I enjoy watching students in the ring and being a little part of the successes they achieve. I will cajole, encourage, nudge, support, problem-solve and brainstorm so students can grow as trainers and have a better relationship with their dogs but it’s up to them to actually do the training.

That might be the best part - spending an evening helping people enjoy their dogs, then sending them home to do all the work.

Another good part is that someone is always bringing treats to class to celebrate something!

Wednesday, August 25, 2010

Armed and dangerous

There's never a dull moment at our house.

Last night, the Farmer and I were getting ready for bed when the Farmer's brother called and said there was a fugitive (not Harrison Ford, darn it) on the loose in our area and the police said he was armed and dangerous.

Apparently, earlier in the day, police in Cedar Rapids had attempted to arrest a guy for armed robbery. He got away. To make a long story short, he stole a mini van, then a pickup truck and they found the pickup truck wrecked in a ditch just a few miles away from our house, so they figured the guy was still running around in the area.

Thank doG I'd already taken the dogs out for their bedtime pee. I didn't want to go outside in the dark again!

We locked up the house and went to bed. Of course, it was the first night in what seems like six months that it was cool enough to have the AC off and all the windows open. Phoenix and Jamie were patrolling the windows and growling at every little thing that moved — cats, raccoons, skunks, possums, owls . . . good grief, do you know how many nocturnal critters go parading around our house at night?

But no armed and dangerous fugitive presented himself.

Unless he's hiding in the hay loft of the barn.

Tuesday, August 24, 2010

Dealing with stress

I noticed Phoenix doing some things at the state fair dog show last weekend that made me realize I need to work on his “stress-proofing” more. The mistakes he was making were due, in part, to distraction but there was an element of stress there as well.

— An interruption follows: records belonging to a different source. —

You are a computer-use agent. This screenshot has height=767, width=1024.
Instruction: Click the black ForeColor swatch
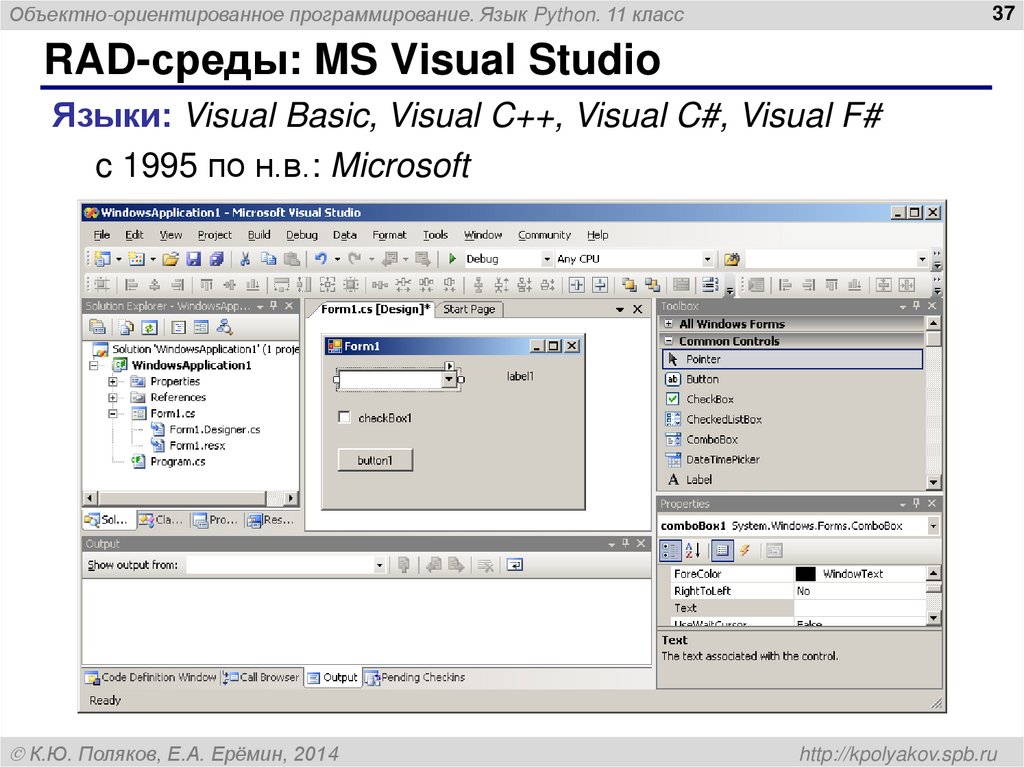coord(805,574)
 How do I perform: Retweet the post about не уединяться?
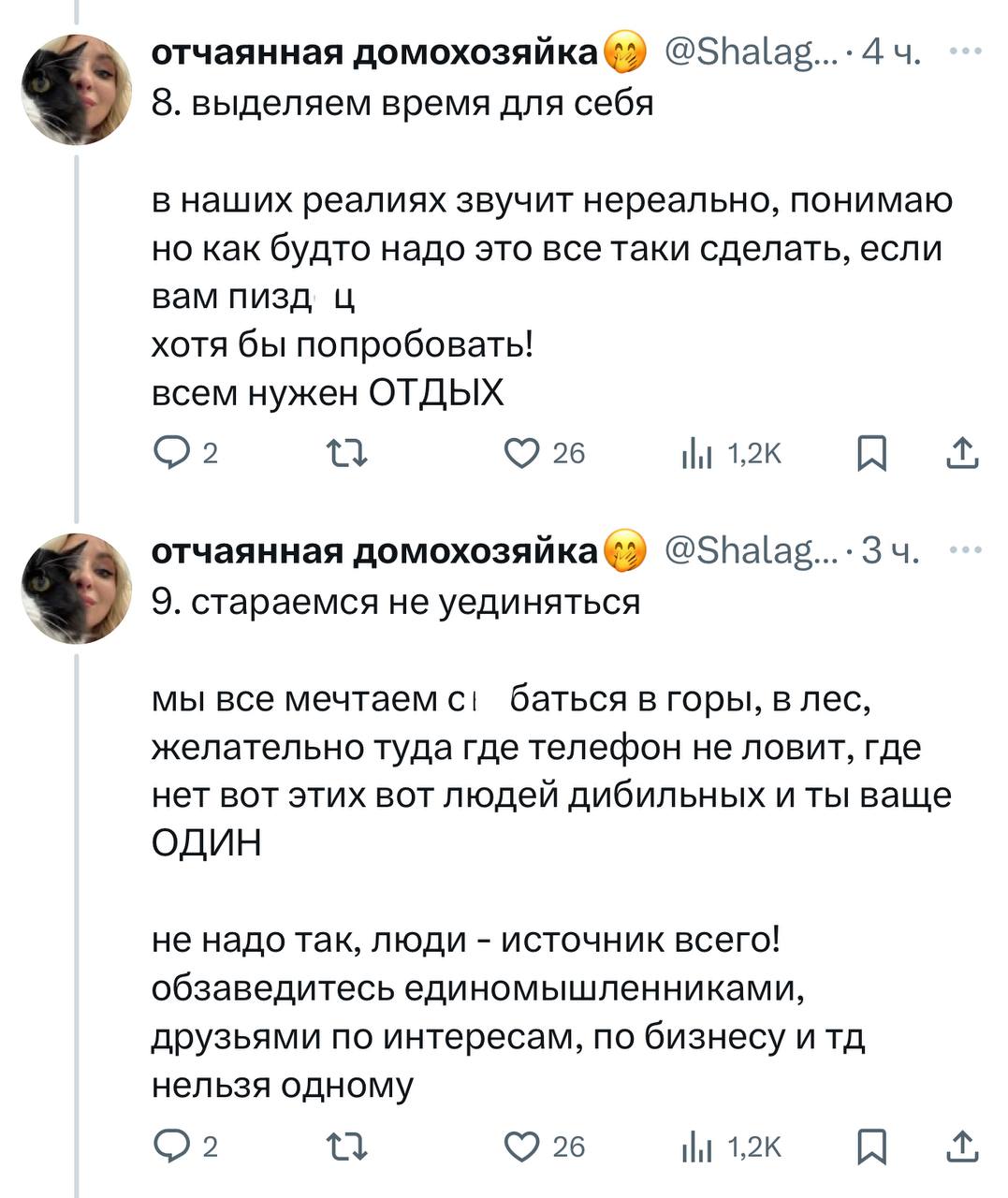(345, 1147)
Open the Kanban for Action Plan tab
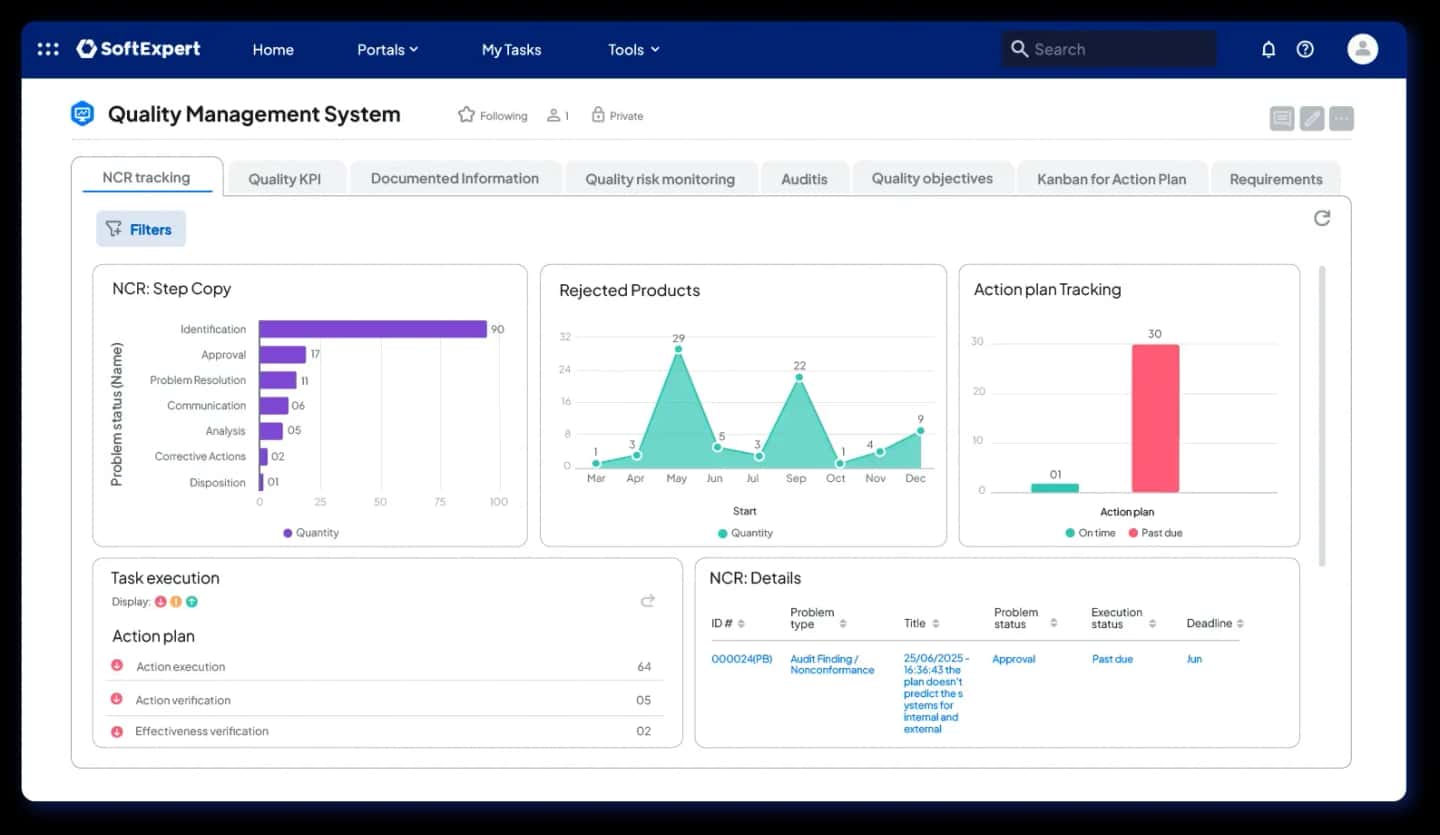This screenshot has height=835, width=1440. (1111, 179)
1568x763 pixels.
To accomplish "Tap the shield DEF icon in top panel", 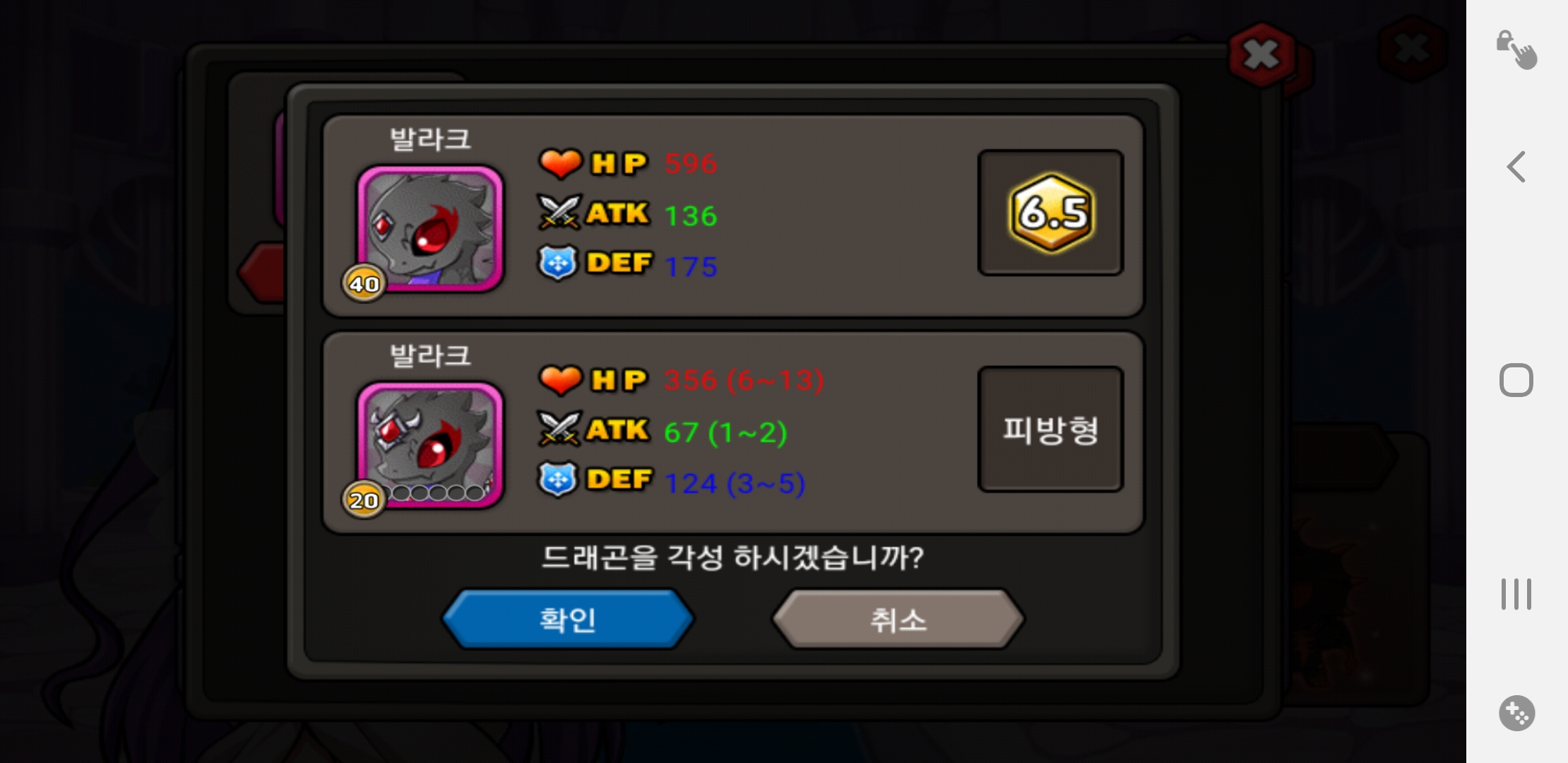I will click(558, 263).
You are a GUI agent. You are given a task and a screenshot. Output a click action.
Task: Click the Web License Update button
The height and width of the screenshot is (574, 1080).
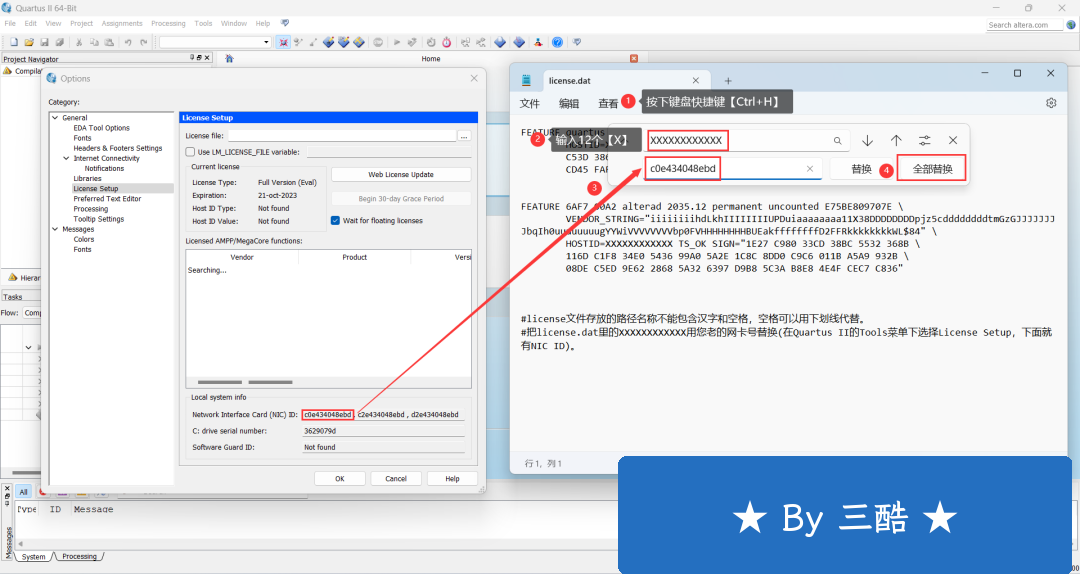(x=400, y=175)
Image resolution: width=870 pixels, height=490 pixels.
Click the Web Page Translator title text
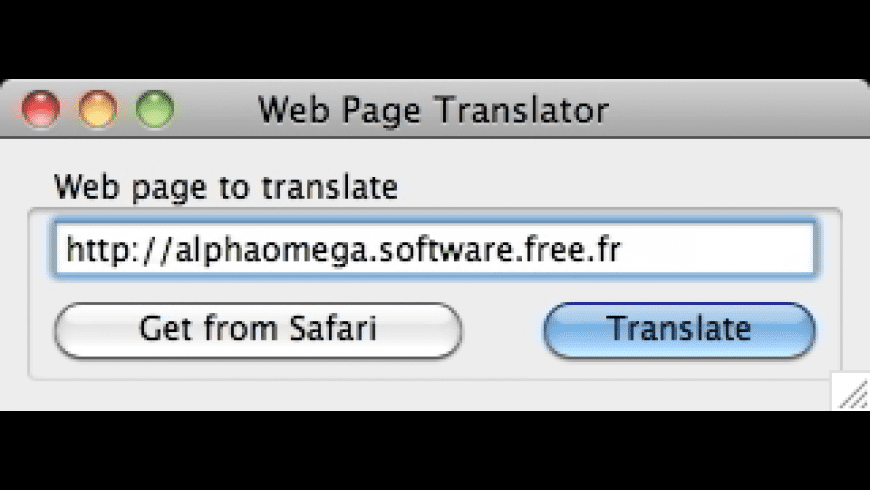[432, 109]
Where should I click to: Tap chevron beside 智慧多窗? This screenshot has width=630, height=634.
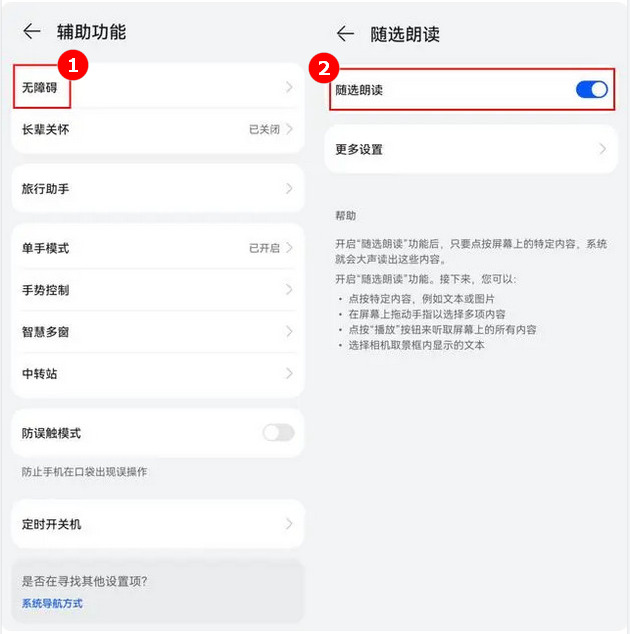tap(289, 332)
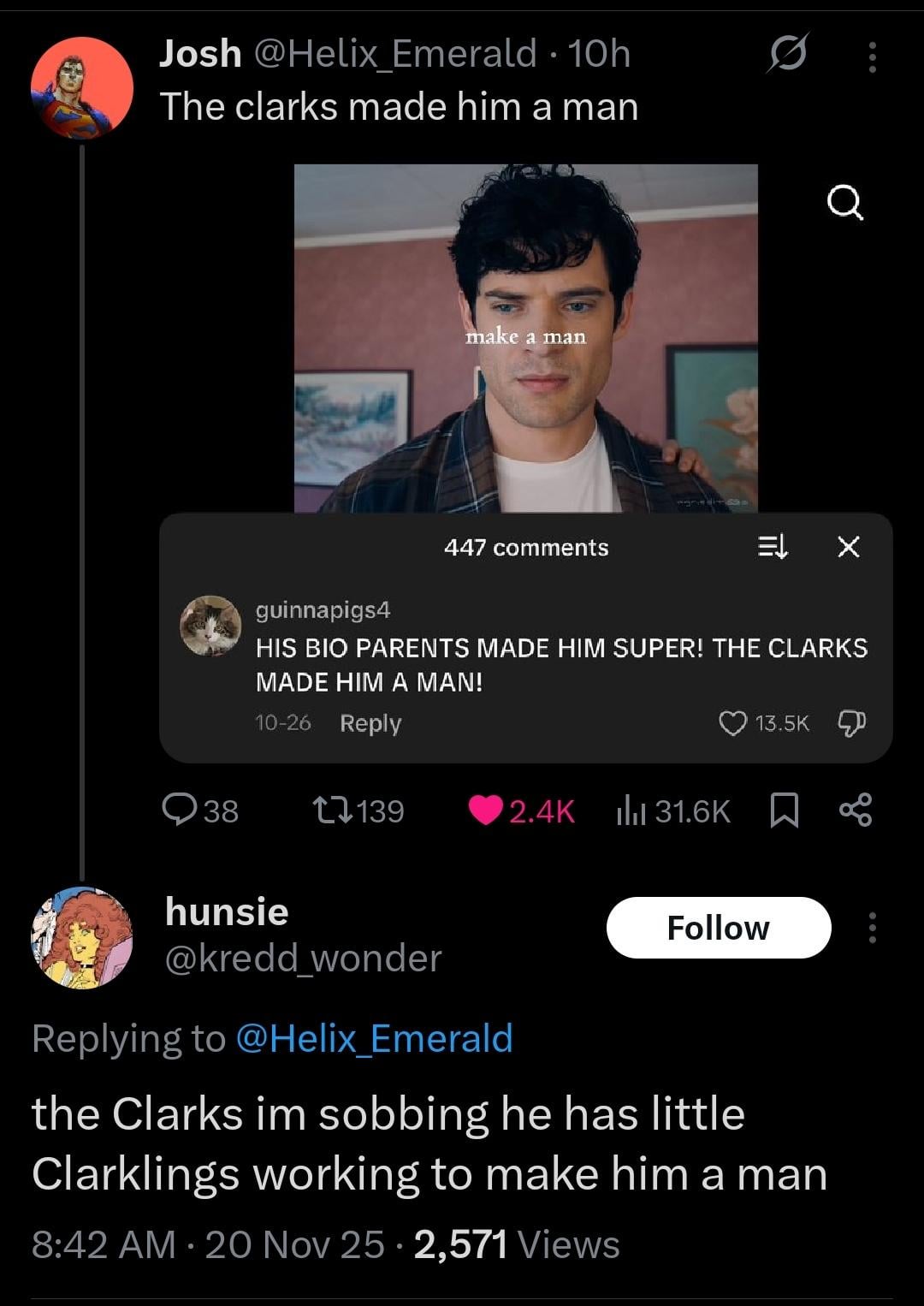Close the comments panel in screenshot
The width and height of the screenshot is (924, 1306).
(x=848, y=546)
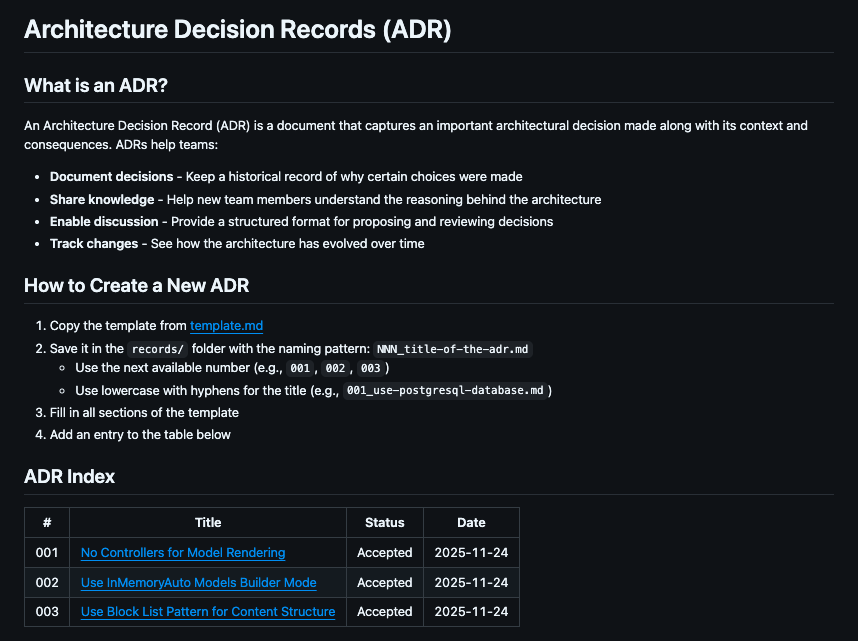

What’s the difference? A distracted dog is one who works happily, then a shiny object catches his eye and he forgets what he’s doing. A stressed dog is one who may be working adequately but his performance is littered with stress yawns, sniffing, slow responses, etc., or possibly stressing “up” with behaviors that are nearly out of control.

As trainers we may try to avoid deliberately causing stress during training because we don’t want our dogs “to hate obedience.” I’ve learned that exposing your dog to stress in the course of training BEFORE you go in the ring and learning how to work through it positively will pay off big time. Of course I learned this the hard way. That seems to be how I usually do things.

Deliberately adding stress is different from proofing the exercises. Instead, you're proofing the dog's attitude, his ability to focus and be a bright, happy worker under conditions that he may find less than ideal.

Instead of always going to train in a "comfortable" place, occasionally make it a point to take your dog to a slightly stressful environment, ask for some basic behaviors and see how he reacts. You, as the brains of the team, need to address this before you get into the ring and your dog has a meltdown.

When stress-proofing, forget about making corrections and don’t expect a perfect performance. That's not the point of the exercise. If your dog is truly coming unglued about something (a new smell, a real or imagined threat, etc.), corrections are only going to make things worse. Move a distance away from the stressor, find a marginally stressful zone and build from there, even if you end up just standing still and feeding your dog for giving you eye contact or performing something basic like a sit.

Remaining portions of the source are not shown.